Acute heart failure due to left common iliac arteriovenous fistula: A case of VEXAS syndrome.

We describe the case of a 78 year-old man presenting with multiple edematous erythemas, fever, and arthralgia who subsequently developed neutrophil infiltration into the cartilage of the bilateral auricularis, consistent with relapsing polychondritis. A Skin biopsy of the erythema on his right arm showed dense neutrophilic infiltration into the dermis, while a bone marrow aspirate revealed myelodysplastic syndromes with characteristic vacuoles in myeloid precursor cells. Although the patient achieved remission with high-dose oral prednisolone, the inflammatory symptoms relapsed, and he was resistant to colchicine and cyclosporine. The patient spontaneously developed left leg edema and high-output cardiac failure caused by an arteriovenous fistula with a common iliac artery aneurysm. We successfully performed a two-stage surgery using internal iliac artery coil embolization and endovascular aortic repair of the iliac aneurysm. We assumed the patient was suffering from large-vessel vasculitis such as giant cell arteritis or Takayasu arteritis.

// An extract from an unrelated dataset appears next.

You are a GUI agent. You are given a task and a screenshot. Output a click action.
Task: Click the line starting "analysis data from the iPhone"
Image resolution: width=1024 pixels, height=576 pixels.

We treated him with tocilizumab in addition to prednisolone, and the febrile events and elevated C-reactive protein levels improved. One year later, sequencing of ubiquitylation initiating E1 enzyme (UBA1) using peripheral blood leukocytes revealed somatic variants (c.121A > C p.Met41Leu), confirming the diagnosis of vacuoles, E1 enzyme, X-linked, autoinflammatory, somatic (VEXAS) syndrome. This case suggests that arteriovenous fistula could be a complication of VEXAS syndrome with large-vessel vasculitis, and adequate surgical intervention and prompt diagnosis are essential for rescue. Although arteriovenous fistula is a rare complication of VEXAS syndrome, physicians should be aware of this complication to ensure prompt diagnosis and timely surgical intervention.